Dinosaur Media DeathWatch
So it is not the rural post offices which should be close/punished, it is those in the larger cities.
Our federal government is admitting it is not competent to perform one of the few jobs it is actually empowered to perform.
Wow! That certainly increases my confidence in its ability to handle the tens of thousands of issues it has NOT been empowered to insert itself in to but which it involves itself any way...
The Post Office will mail you as many Priority Mail boxes as you want - all free of charge.
Perhaps if they want to save money, that would be one place to look.
Maybe in 1811, not so in 2011. (Posted from a remote community)
Use the Sam Drucker model. Heck, you can already buy stamps at Winn Dixie. Just don’t get your store reclassified from a 3ND to a 2PD-BB!!!
As post offices close mail orders and Ebayers will have a hard time of it. This is monies the government wants.
The government wants to empty the rural areas completly for the elite.
Increase the price of gas, and cut off the post office is a good start.
Well, they “de-activated” our mailbox about a year ago. I used to be able to walk to it to deposit my mail.
Now I have to drive to the replacement box.
Maybe they’ll de-activate that one too so we’ll have to take a bus.
-—(Posted from a remote community)——
I have occasion to travel into south east Kentucky along the new and much improved US23. The hiway follows the old route from coal village to coal village for miles and miles. Much of the area is now a continuous strip city. Even off the main road many of the villages have grown toward each other and roads are improved to the point that it is easy to go from one to another.

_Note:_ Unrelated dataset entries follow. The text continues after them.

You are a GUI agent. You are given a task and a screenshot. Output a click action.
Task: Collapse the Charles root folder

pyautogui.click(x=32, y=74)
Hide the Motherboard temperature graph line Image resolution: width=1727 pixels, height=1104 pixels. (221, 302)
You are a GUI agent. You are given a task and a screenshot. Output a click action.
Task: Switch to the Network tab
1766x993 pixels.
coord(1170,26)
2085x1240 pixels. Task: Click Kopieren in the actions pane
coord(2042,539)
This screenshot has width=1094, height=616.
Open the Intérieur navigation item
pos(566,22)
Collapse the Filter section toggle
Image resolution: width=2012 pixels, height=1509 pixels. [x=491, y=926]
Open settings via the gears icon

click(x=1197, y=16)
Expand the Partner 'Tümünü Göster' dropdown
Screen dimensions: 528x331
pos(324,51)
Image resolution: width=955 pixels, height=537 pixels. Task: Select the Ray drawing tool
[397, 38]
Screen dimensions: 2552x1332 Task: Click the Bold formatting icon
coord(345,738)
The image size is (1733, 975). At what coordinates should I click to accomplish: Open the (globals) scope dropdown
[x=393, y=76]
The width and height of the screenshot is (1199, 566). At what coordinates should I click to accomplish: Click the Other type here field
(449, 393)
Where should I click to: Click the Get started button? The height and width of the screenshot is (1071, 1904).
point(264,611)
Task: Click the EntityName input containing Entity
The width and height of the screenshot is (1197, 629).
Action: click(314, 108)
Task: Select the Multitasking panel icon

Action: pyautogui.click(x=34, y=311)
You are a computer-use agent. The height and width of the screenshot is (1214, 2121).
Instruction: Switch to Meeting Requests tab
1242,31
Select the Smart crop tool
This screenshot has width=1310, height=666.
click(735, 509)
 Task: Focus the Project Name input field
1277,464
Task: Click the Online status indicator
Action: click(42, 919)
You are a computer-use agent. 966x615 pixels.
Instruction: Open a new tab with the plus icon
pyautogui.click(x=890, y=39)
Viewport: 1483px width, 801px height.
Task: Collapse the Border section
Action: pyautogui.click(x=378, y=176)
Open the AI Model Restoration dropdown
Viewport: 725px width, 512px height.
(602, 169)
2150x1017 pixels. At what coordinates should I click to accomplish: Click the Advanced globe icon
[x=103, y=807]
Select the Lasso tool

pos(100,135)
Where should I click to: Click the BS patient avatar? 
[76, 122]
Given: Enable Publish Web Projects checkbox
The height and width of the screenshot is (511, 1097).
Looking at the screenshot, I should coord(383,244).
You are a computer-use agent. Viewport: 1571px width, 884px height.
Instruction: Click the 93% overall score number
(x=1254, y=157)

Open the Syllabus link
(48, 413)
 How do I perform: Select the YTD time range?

Each of these villages has a post office. One big facility could serve many of the small ones, likely better than now.
Also, the USPO no longer serves as it once did. There is UPS and Fedex. Local shops service all three, including selling stamps and other postal services. The need that once was is no more.
Then they want to close our post office? What do you do when there is no road to where you live besides moving????? Mailing canned goods in is our main way of getting food here from Sams.
I think they better get their priorities figured out.